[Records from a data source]
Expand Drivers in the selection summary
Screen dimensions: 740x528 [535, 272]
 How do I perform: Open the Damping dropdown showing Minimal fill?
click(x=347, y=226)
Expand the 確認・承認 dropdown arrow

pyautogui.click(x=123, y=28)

• WHAT THE TASK REQUIRES: Each entry shown above is to be duplicated exactly.

• RESULT FOR THIS EXERCISE:
Expand Drivers in the selection summary
Screen dimensions: 740x528 [535, 272]
 How do I perform: Open the Damping dropdown showing Minimal fill?
click(x=347, y=226)
Expand the 確認・承認 dropdown arrow

pyautogui.click(x=123, y=28)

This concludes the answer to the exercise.